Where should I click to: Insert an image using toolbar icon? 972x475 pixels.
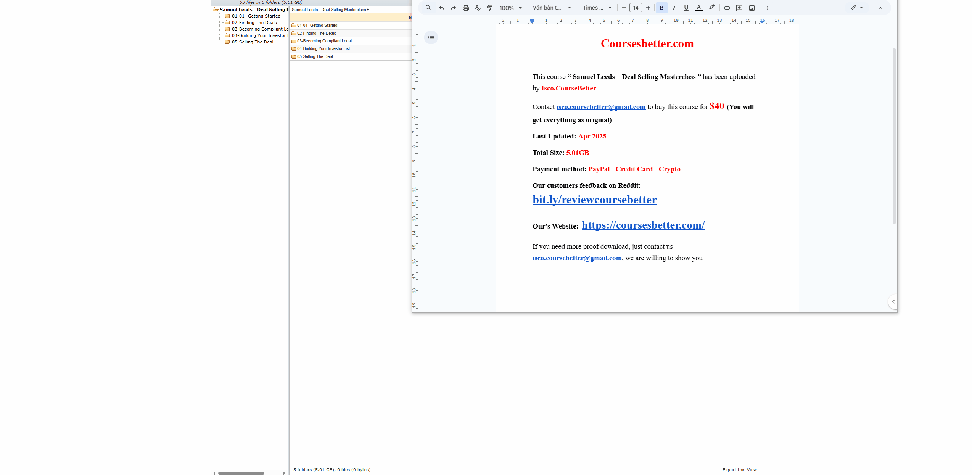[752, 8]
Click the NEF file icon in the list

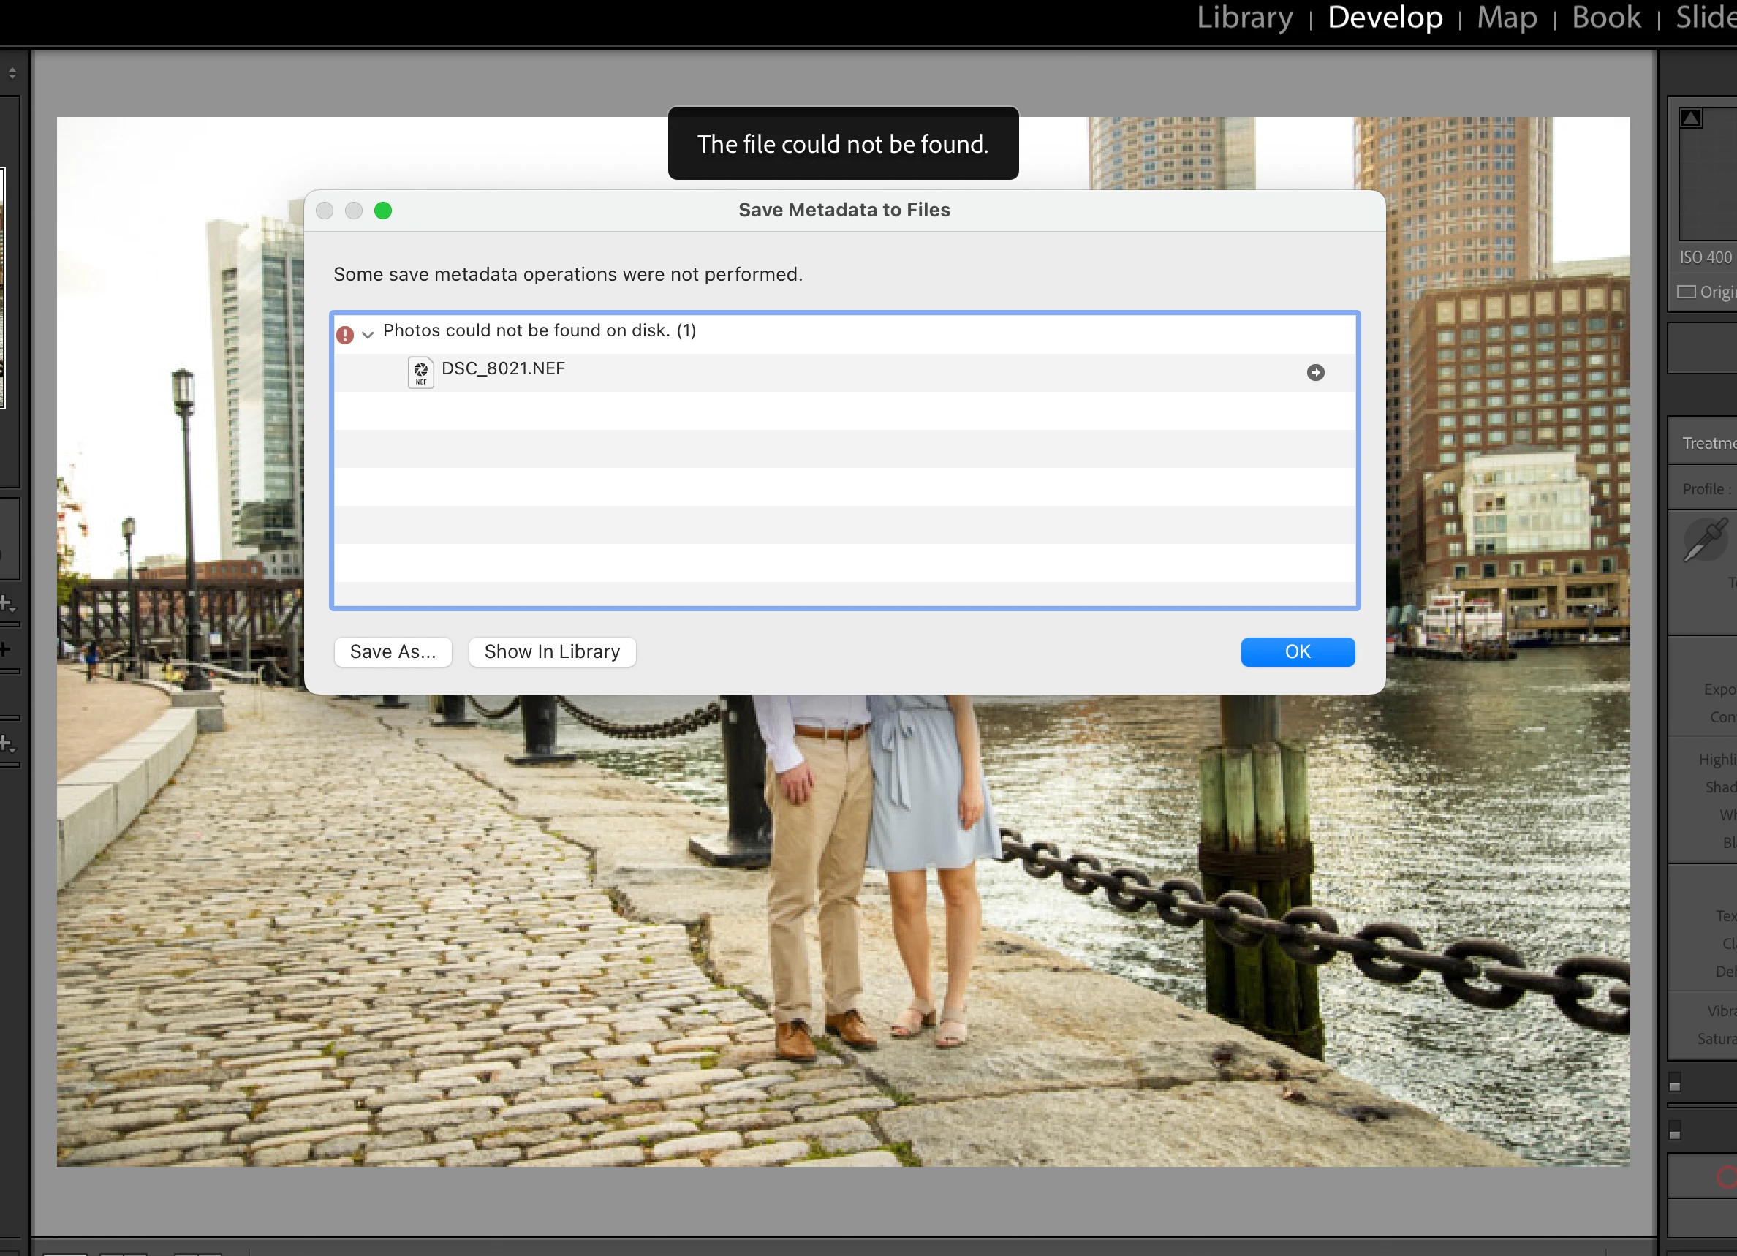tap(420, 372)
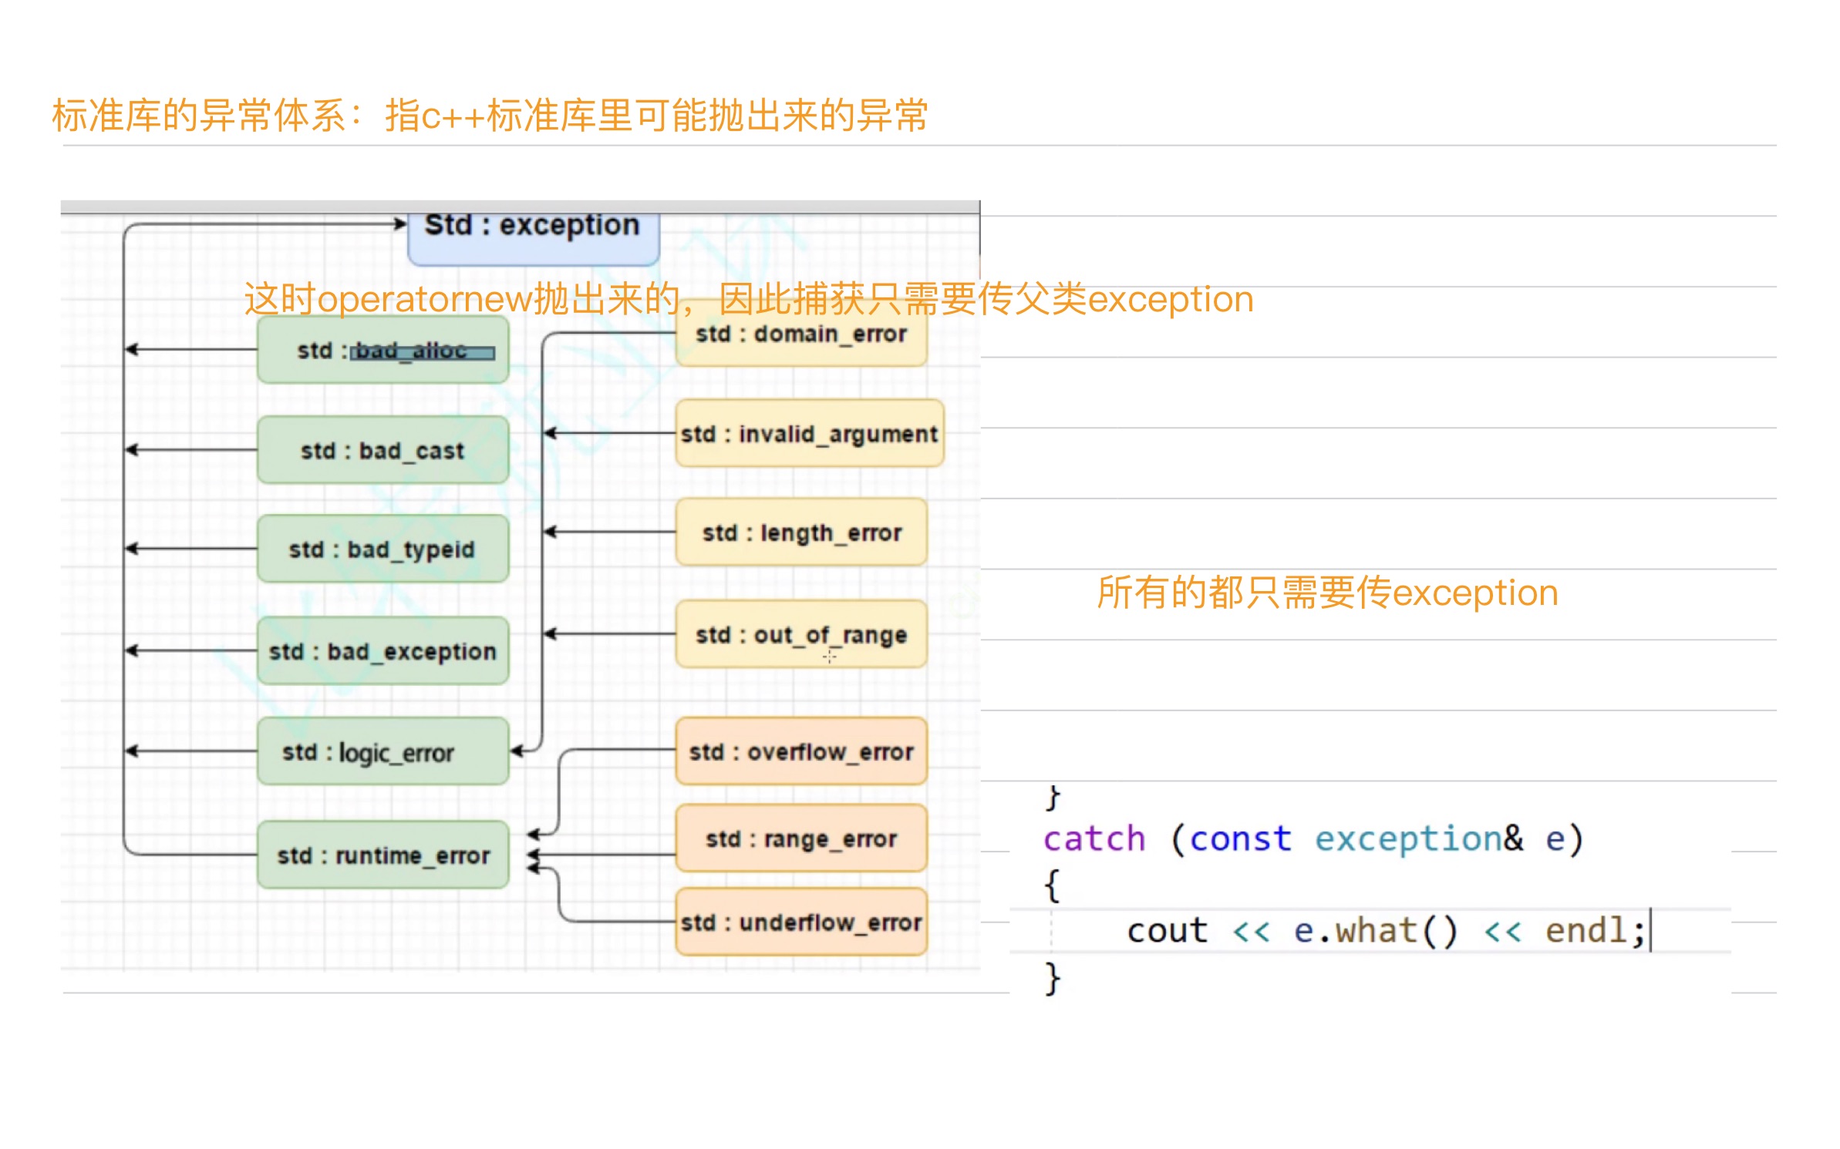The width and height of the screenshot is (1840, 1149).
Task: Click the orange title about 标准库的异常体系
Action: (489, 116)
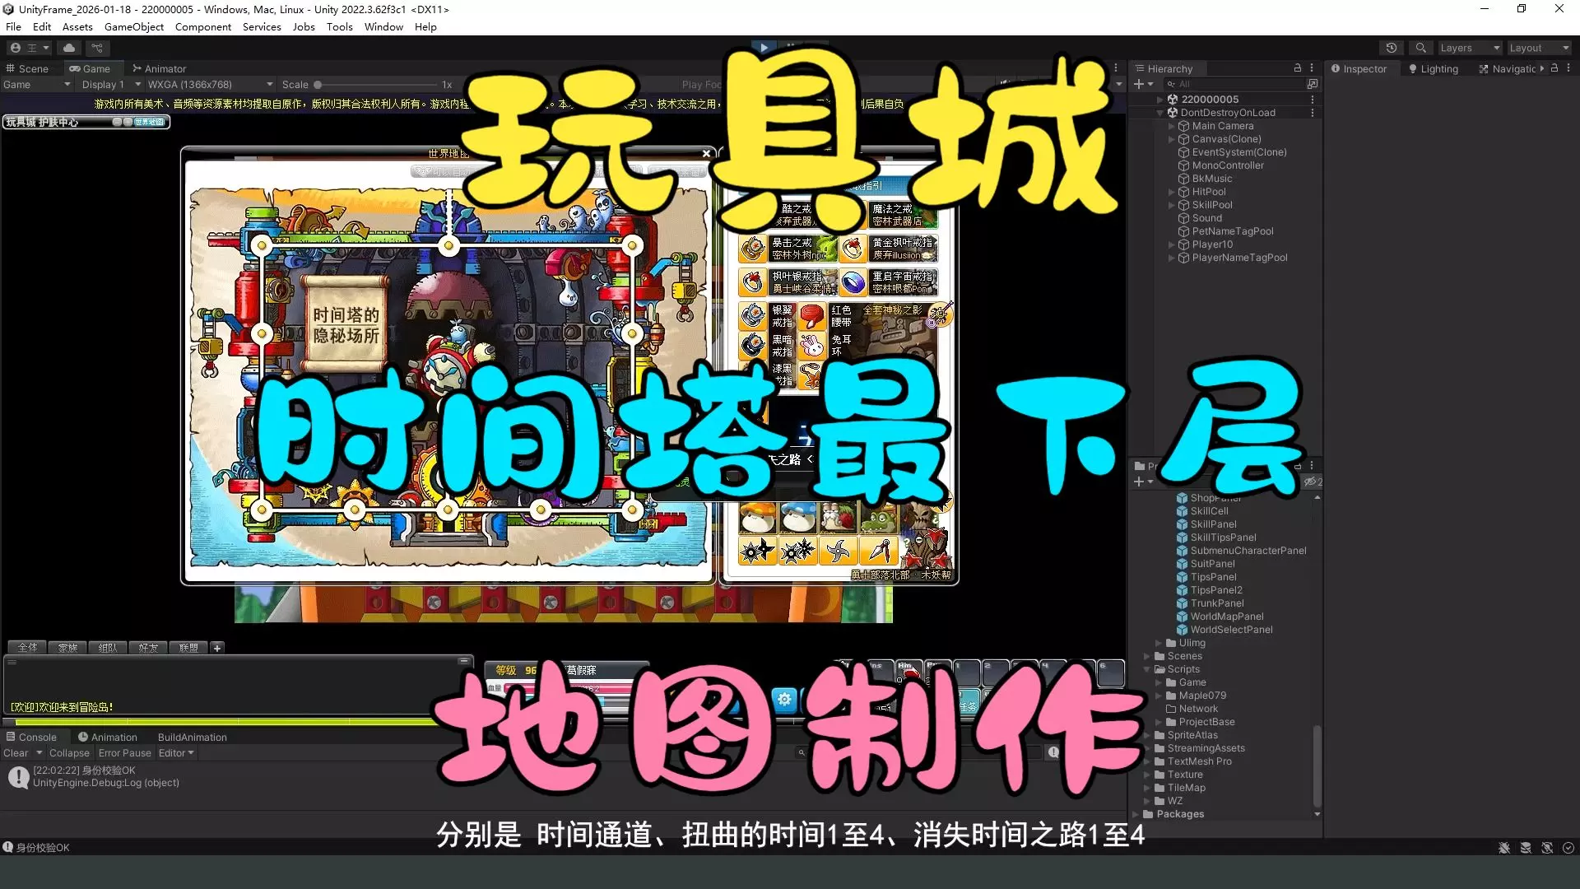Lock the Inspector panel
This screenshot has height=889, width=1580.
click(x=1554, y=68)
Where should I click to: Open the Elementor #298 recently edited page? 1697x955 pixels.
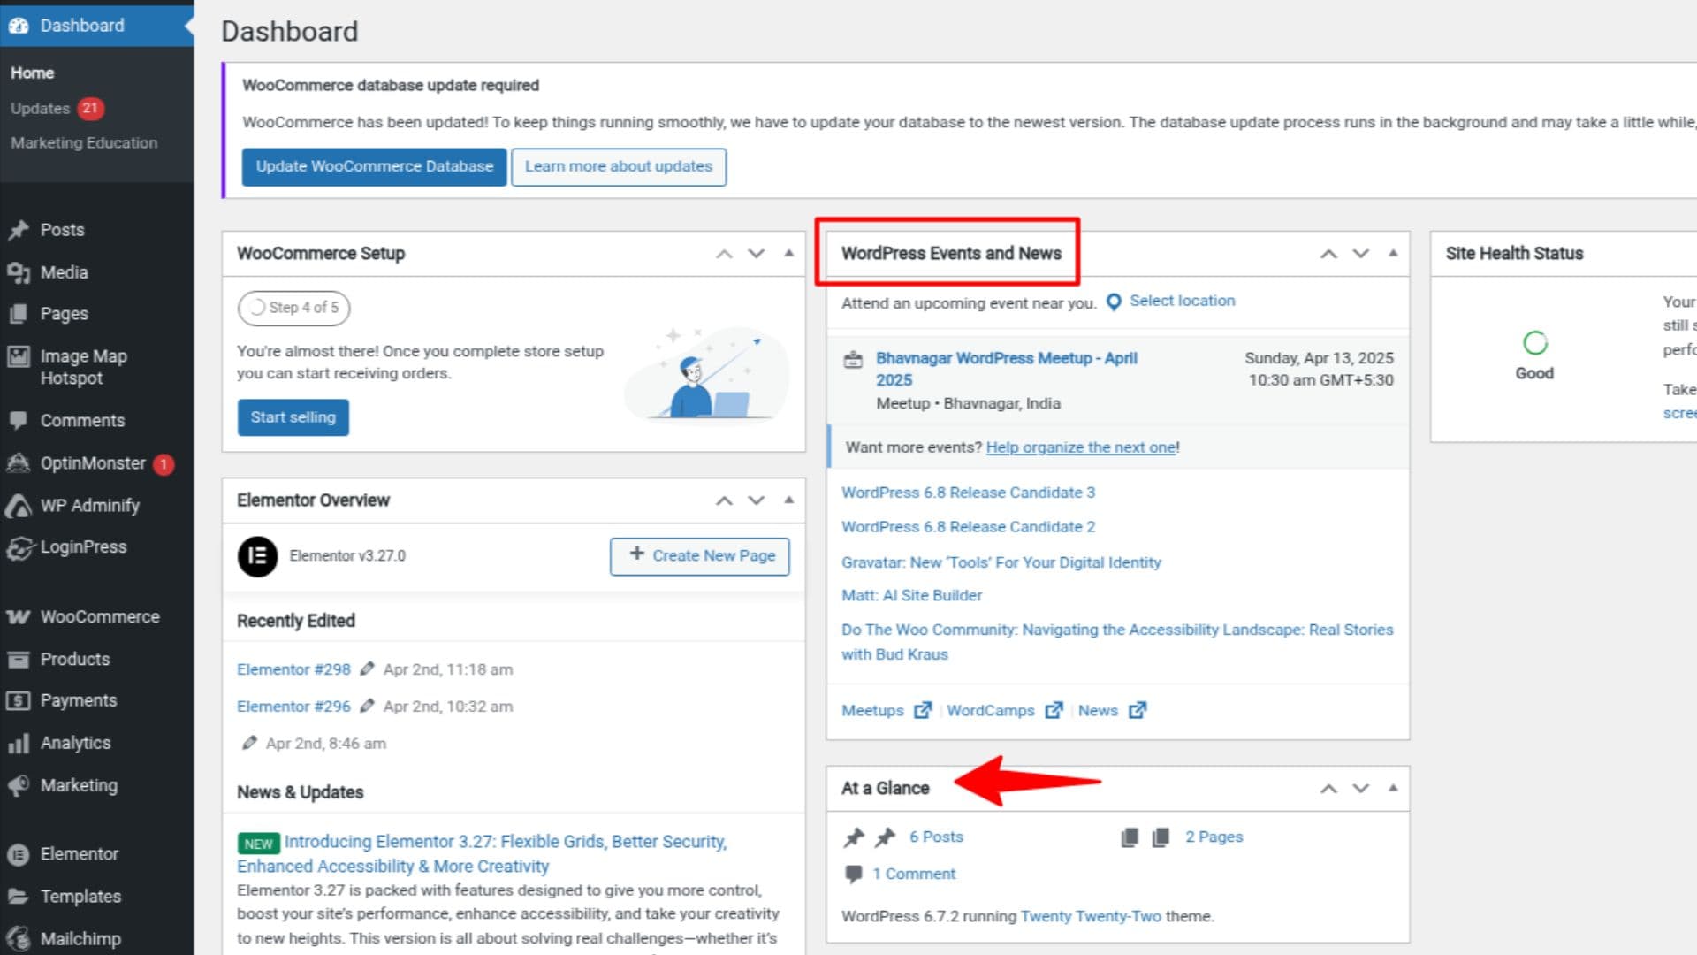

━━━━━━

### WHAT NEEDS TO BE DONE
Omit the pictures; print the records above exactly.

### SOLUTION TO THIS TASK
Where should I click to: Insert an image using toolbar icon? 972x475 pixels.
[752, 8]
Click the NEF file icon in the list

tap(420, 372)
The width and height of the screenshot is (1840, 1149).
Task: Click the orange title about 标准库的异常体系
Action: (489, 116)
Lock the Inspector panel
This screenshot has height=889, width=1580.
click(x=1554, y=68)
Where should I click to: Open the Elementor #298 recently edited page? 1697x955 pixels.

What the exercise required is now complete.